富柏村日剩

香港で2000年02月24日から毎日綴り始めた日記ブログ 現在は身在日本

代々木果迢会別会

癸卯年五月廿二日。気温摂氏22.5/33.6度。神田淡路町で散髪の前に少し歩くと近江屋洋菓子店は午前十時半なのにもうケーキ買ふ人の行列。神田は風もなく少し歩くだけで汗だく。東京は36.5度で今年初の猛暑日。以前は新宿角筈で散髪のあと千駄ヶ谷まで代々木を抜け歩いてゐたが今日は淡路町から。お茶の水駅まで上り坂も厭ひ小川町から都営新宿線で市ヶ谷経由で千駄ヶ谷へ。能楽堂の外のベンチで神田志乃多寿司のいなりとのり巻きの折でお昼。

● 与えられた行:
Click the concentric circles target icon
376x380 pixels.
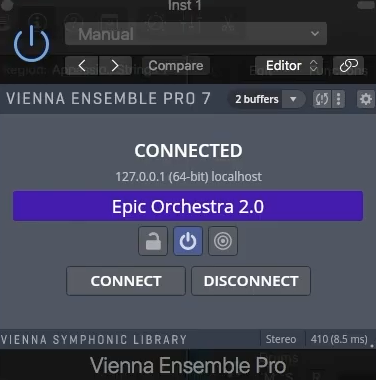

---

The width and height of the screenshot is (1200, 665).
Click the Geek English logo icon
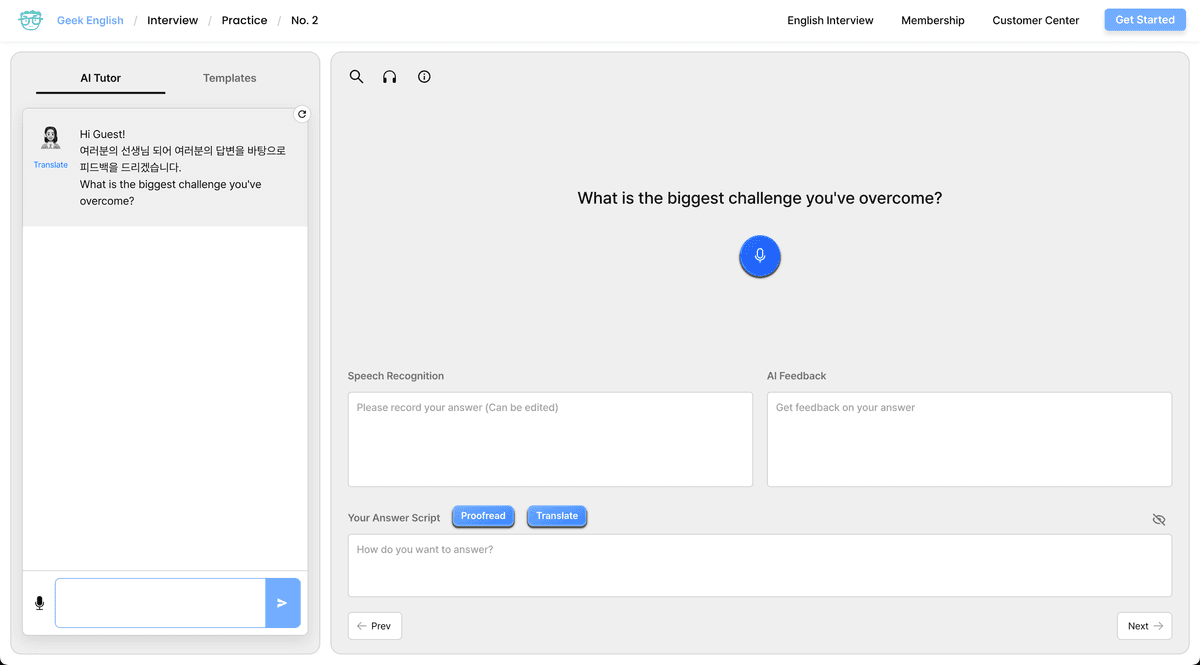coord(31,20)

● 課題の説明:
ページ抜粋で昼食をとった場所として書かれている所を答えよ。

● 解答:
能楽堂の外のベンチ。